-- RECORDED INFORMATION follows --

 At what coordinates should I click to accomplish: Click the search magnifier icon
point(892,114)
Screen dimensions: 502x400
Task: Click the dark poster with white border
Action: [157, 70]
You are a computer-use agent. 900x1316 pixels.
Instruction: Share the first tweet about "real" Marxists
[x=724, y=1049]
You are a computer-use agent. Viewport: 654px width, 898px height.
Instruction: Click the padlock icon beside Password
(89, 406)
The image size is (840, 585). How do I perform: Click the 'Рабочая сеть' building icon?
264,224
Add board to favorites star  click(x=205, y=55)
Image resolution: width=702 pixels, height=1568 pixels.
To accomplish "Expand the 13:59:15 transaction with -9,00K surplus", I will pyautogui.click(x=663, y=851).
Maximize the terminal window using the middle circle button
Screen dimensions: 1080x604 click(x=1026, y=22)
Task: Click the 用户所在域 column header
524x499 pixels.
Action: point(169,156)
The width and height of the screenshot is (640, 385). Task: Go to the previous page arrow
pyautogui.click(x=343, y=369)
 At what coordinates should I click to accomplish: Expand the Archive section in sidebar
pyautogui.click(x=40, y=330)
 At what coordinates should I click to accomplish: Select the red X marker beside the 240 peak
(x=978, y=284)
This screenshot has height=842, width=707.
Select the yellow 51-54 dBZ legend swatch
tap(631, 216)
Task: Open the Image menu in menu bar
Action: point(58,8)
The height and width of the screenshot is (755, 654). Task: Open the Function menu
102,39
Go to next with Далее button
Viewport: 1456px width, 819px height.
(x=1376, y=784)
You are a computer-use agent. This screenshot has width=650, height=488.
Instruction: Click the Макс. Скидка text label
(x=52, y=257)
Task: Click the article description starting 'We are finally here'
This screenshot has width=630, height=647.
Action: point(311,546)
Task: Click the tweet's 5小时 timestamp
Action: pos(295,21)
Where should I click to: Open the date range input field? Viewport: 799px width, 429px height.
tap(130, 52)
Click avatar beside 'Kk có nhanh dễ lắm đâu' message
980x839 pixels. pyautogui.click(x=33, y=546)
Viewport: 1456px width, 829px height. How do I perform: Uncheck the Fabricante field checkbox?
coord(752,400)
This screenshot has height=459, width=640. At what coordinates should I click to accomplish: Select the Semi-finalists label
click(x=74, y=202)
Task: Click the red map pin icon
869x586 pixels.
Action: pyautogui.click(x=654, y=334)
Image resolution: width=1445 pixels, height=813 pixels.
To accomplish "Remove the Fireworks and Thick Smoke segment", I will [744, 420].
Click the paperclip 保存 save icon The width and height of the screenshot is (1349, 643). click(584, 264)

-- RECORDED INFORMATION concluded --

EXERCISE OBJECTIVE —
Every entry is to be retyped word for word.

EXERCISE RESPONSE —
 At what coordinates should I click to accomplish: Click the search magnifier icon
point(892,114)
Screen dimensions: 502x400
Task: Click the dark poster with white border
Action: [157, 70]
You are a computer-use agent. 900x1316 pixels.
Instruction: Share the first tweet about "real" Marxists
[x=724, y=1049]
You are a computer-use agent. Viewport: 654px width, 898px height.
Instruction: Click the padlock icon beside Password
(89, 406)
The image size is (840, 585). How do I perform: Click the 'Рабочая сеть' building icon?
264,224
Add board to favorites star  click(x=205, y=55)
Image resolution: width=702 pixels, height=1568 pixels.
To accomplish "Expand the 13:59:15 transaction with -9,00K surplus", I will pyautogui.click(x=663, y=851).
Maximize the terminal window using the middle circle button
Screen dimensions: 1080x604 click(x=1026, y=22)
Task: Click the 用户所在域 column header
524x499 pixels.
Action: point(169,156)
The width and height of the screenshot is (640, 385). Task: Go to the previous page arrow
pyautogui.click(x=343, y=369)
 At what coordinates should I click to accomplish: Expand the Archive section in sidebar
pyautogui.click(x=40, y=330)
 At what coordinates should I click to accomplish: Select the red X marker beside the 240 peak
(x=978, y=284)
This screenshot has height=842, width=707.
Select the yellow 51-54 dBZ legend swatch
tap(631, 216)
Task: Open the Image menu in menu bar
Action: point(58,8)
The height and width of the screenshot is (755, 654). Task: Open the Function menu
102,39
Go to next with Далее button
Viewport: 1456px width, 819px height.
(x=1376, y=784)
You are a computer-use agent. This screenshot has width=650, height=488.
Instruction: Click the Макс. Скидка text label
(x=52, y=257)
Task: Click the article description starting 'We are finally here'
This screenshot has width=630, height=647.
Action: point(311,546)
Task: Click the tweet's 5小时 timestamp
Action: pos(295,21)
Where should I click to: Open the date range input field? Viewport: 799px width, 429px height.
tap(130, 52)
Click avatar beside 'Kk có nhanh dễ lắm đâu' message
980x839 pixels. pyautogui.click(x=33, y=546)
Viewport: 1456px width, 829px height. How do I perform: Uncheck the Fabricante field checkbox?
coord(752,400)
This screenshot has height=459, width=640. At what coordinates should I click to accomplish: Select the Semi-finalists label
click(x=74, y=202)
Task: Click the red map pin icon
869x586 pixels.
Action: pyautogui.click(x=654, y=334)
Image resolution: width=1445 pixels, height=813 pixels.
To accomplish "Remove the Fireworks and Thick Smoke segment", I will [744, 420].
Click the paperclip 保存 save icon The width and height of the screenshot is (1349, 643). click(584, 264)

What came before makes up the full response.